### Selected text
>>>>>

4.5 A written warning is not the end of the matter. We are likely to take follow-up action to test compliance.
4.6 We may view a second instance of the same breach as deliberate, i.e. where we have told you how to correct the failures but you have not done so. If we then decide to issue a penalty, we may apply a larger penalty.
4.7 When we have decided to issue a penalty, we may issue a pre-penalty notice in order to:
- inform a business that we intend to issue a penalty
- the reasons why we are doing so
- the breaches that have given rise to the penalty
- offer the business an opportunity to present any relevant information that has not been considered in the decision
4.8 A pre-penalty notice will contain a schedule explaining the breaches, the penalty amount and how it has been calculated.
4.9 We will issue the penalty notice if the business does not respond after 30 days. If the business responds by providing new information, we will consider the new information including whether to cancel or recalculate the penalty to a lower or higher amount. We will then issue a penalty notice as appropriate.
4.10 We don’t have to send a pre-penalty notice. In a straightforward or minor case, or where we have a concern in a high risk case, we may issue a penalty notice without first issuing a prepenalty notice.
4.11 We will issue a penalty notice in order to notify a business that it is subject to a penalty. The penalty notice will explain:
- the amount we are penalising you
- our reasons for issuing the penalty
- how the penalty has been calculated
- the date by which the penalty must be paid and how to pay it
- the breaches that have given rise to the penalty
- the business of its rights to a review or appeal, and the deadlines for requesting one
Trading while unregistered
4.12 A business must not trade in a regulated sector without registering with HMRC under the Regulations. Trading while not registered is a criminal offence and may result in a civil
penalty or a prosecution.
4.13 Where a business registers after beginning to trade actively, the penalty will be
proportionate to the length of time it has traded while unregistered.
4.14 HMRC works to identify businesses that are trading who should be registered but are not. If HMRC identifies that you have been trading without registering you may be issued with a penalty. HMRC will give you every opportunity to apply to register. If a business has, at any time, or continues to trade without registering we may decide to:
- issue a larger penalty for the failure to register
- issue a penalty if you are not complying with your other obligations at Appendix 2, e.g. to carry out customer due diligence
- penalise the person responsible and make them liable for its payment.
Any period of trading whilst unregistered may affect our view of your ability to comply with the Regulations and whether an application to register would be accepted. We may decide
that a more appropriate response is to treat it as a criminal matter.
Failing to update HMRC
4.15 You must notify HMRC of any material changes or inaccuracies in the information you have supplied as detailed in the registration guide within 30 days of the event. If you do not provide this, we may issue a penalty.
4.16 You must tell us about changes of your nominated officer or compliance officer within 14 days. If you do not, we may issue a penalty.
4.17 A penalty will apply each time you do not tell us of a material change or inaccuracy within 30 days of the change taking place or the error being discovered.

<<<<<

### Task instructions
a. In the HMRC penalty guidance, rewrite the paragraph beginning "We will issue the penalty notice if the business does not respond" as a short list that keeps its main facts.
b. Answer these from the HMRC penalty guidance, one per line:
(i) Within how many days must a change of nominated officer or compliance officer be reported?
(ii) How may a second instance of the same breach be viewed?
(iii) What three things does the schedule in a pre-penalty notice explain?

### Given material
>>>>>

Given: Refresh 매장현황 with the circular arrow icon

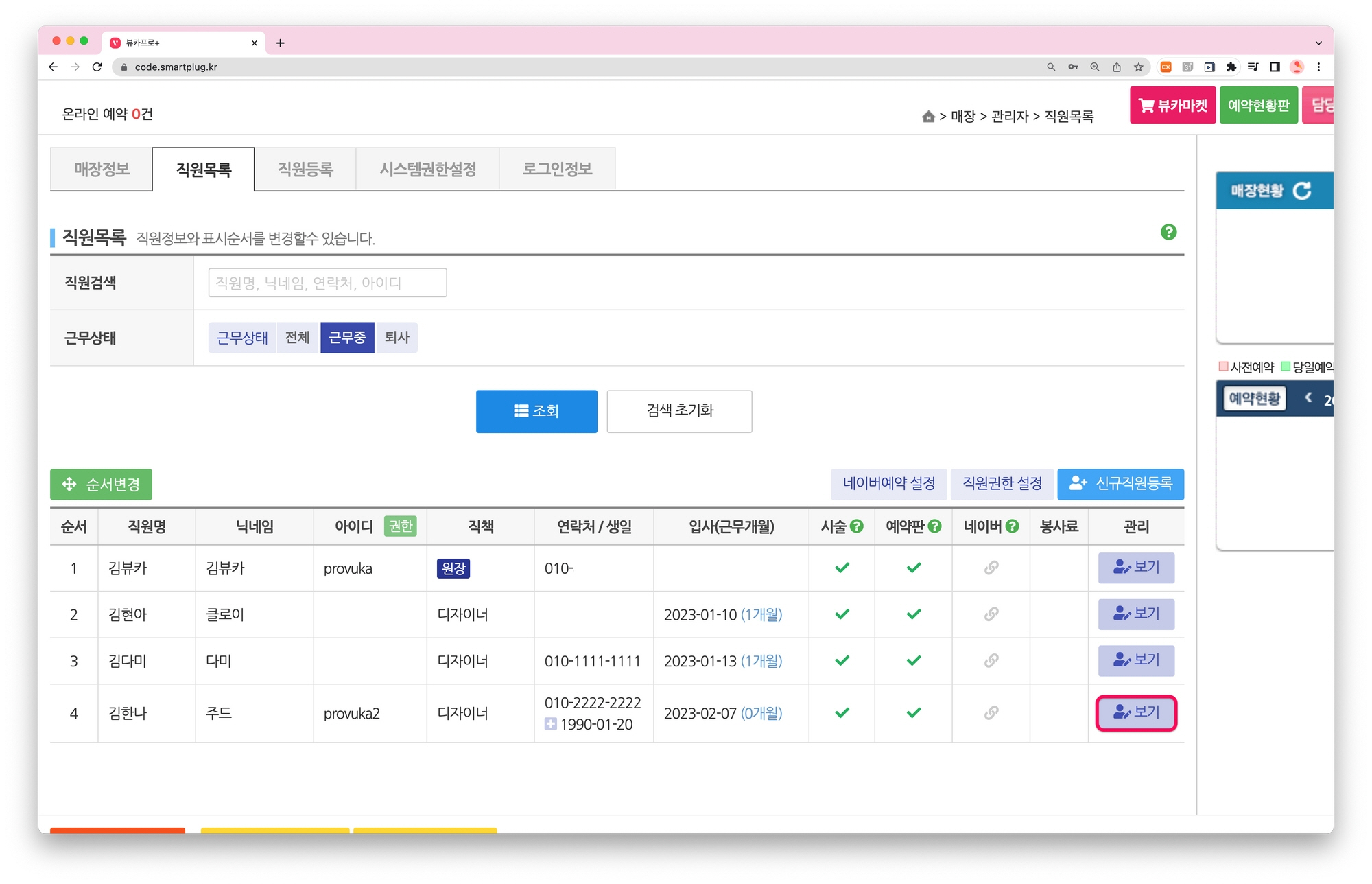Looking at the screenshot, I should point(1301,191).
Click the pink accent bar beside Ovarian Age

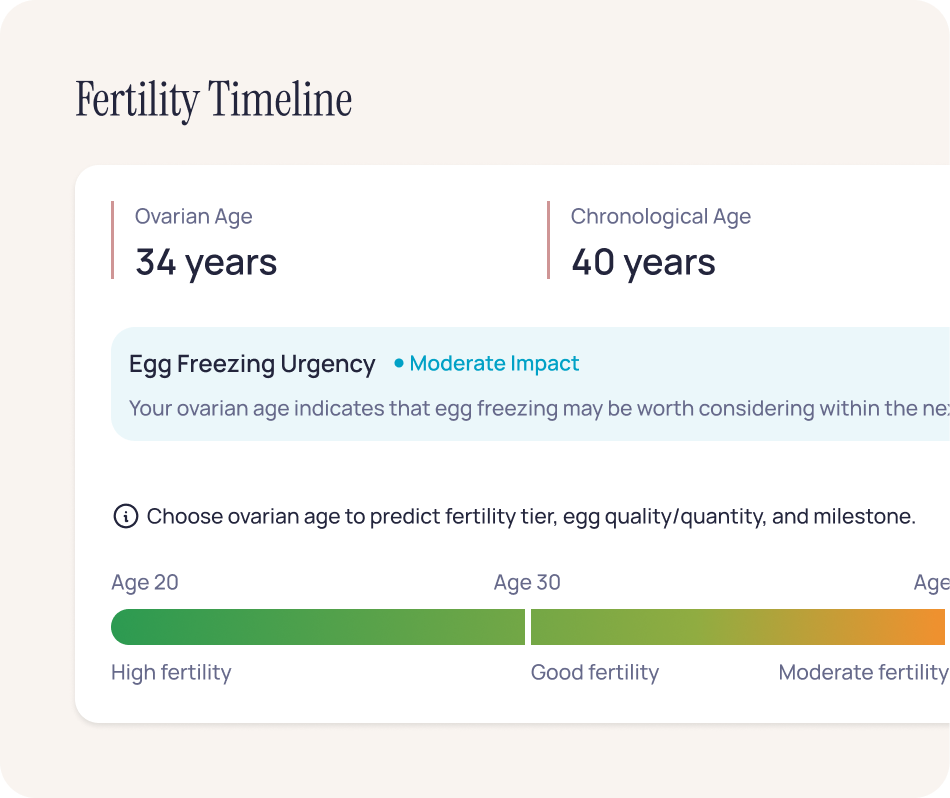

<<<<<

### Completed exercise
a.
- If the business does not respond after 30 days, the penalty notice is issued.
- If the business responds with new information, that information is considered, including whether to cancel the penalty or recalculate it to a lower or higher amount.
- A penalty notice is then issued as appropriate.

b.
(i) Within 14 days.
(ii) As deliberate.
(iii) The breaches, the penalty amount, and how it has been calculated.